What you need to know: The TIP Report confirms what we already knew—the COVID-19 pandemic created dangerous situations for girls and women who were already at risk of discrimination.

03 – The pandemic stalled much of India’s response to trafficking in the last year.

According to reports, Indian state and local officials focused resources on containing the spread of COVID-19, which may have diverted funds away from anti-trafficking efforts. Officials in two states, Karnataka and Tamil Nadu, reported that economic insecurity due to the pandemic actually increased the risk of re-trafficking for some survivors.

What you need to know: Despite the ongoing pandemic, Indian law enforcement and railway authorities ARE working with NGOs, child protection committees, and the private sector to identify potential victims, prevent further harm and return children to their families.

04 – There is still no specific mention of female gendercide or discrimination against girls in the TIP Report.

The report outlines behaviors that we know qualify as female gendercide (or discrimination against girls and women to deadly extremes). 

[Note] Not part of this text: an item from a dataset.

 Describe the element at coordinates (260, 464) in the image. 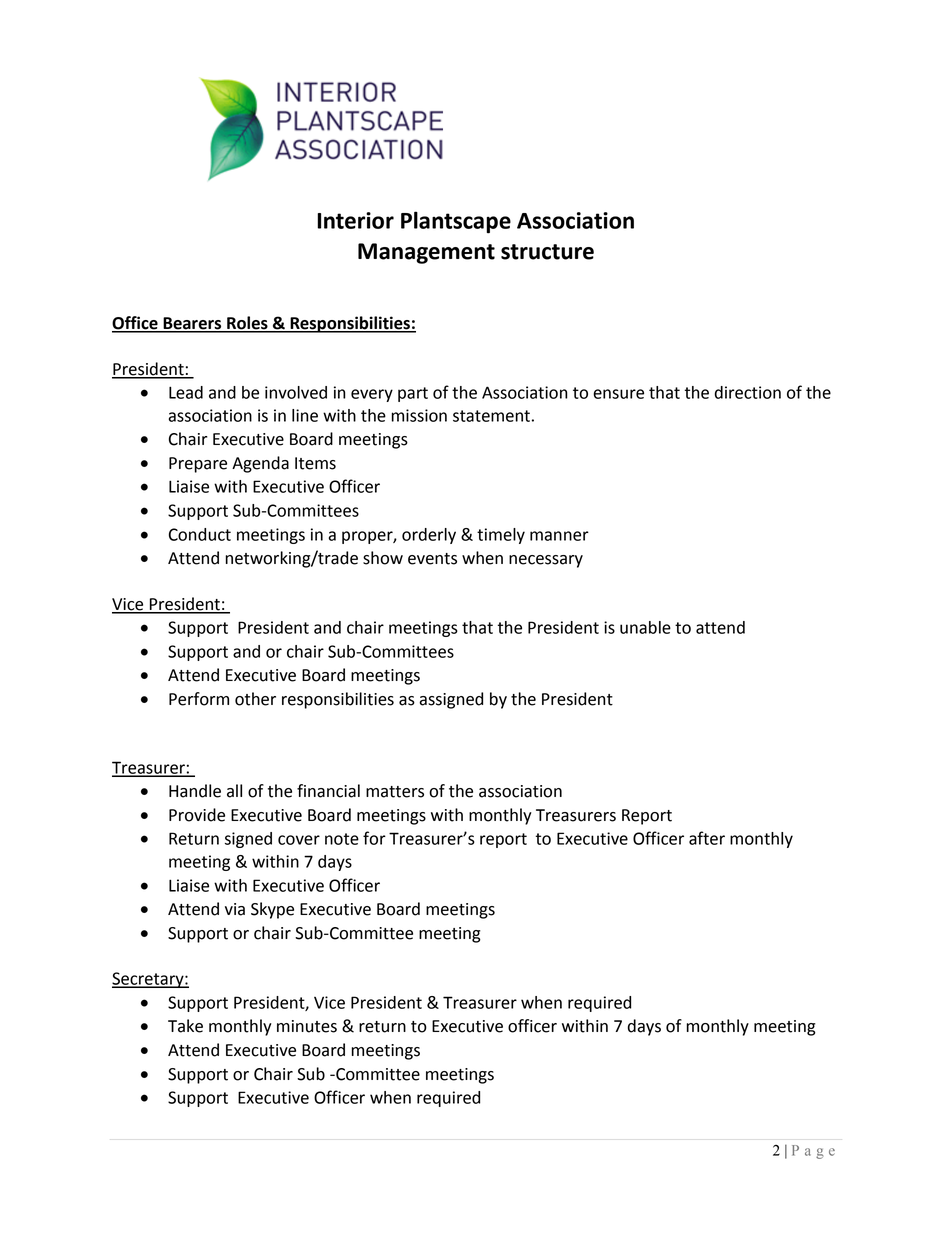

I see `Agenda` at that location.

What you need to know: Without addressing gender discrimination as a root cause of human trafficking, we cannot hope to end trafficking in India! This is where your voice makes the greatest impact. As a committed social influencer, you can help raise global awareness of our work!

This year’s TIP Report only confirms the necessity of our work.

We will continue to rescue girls from sex trafficking, forced labor, and child marriage. 
We will continue to create trauma-informed safe homes and services for child trafficking survivors that meet our standard of care.
We will continue to train law enforcement and government officials on female gendercide so that they know how to respond appropriately.

Thank you for joining us in this work as we change the future for girls in India.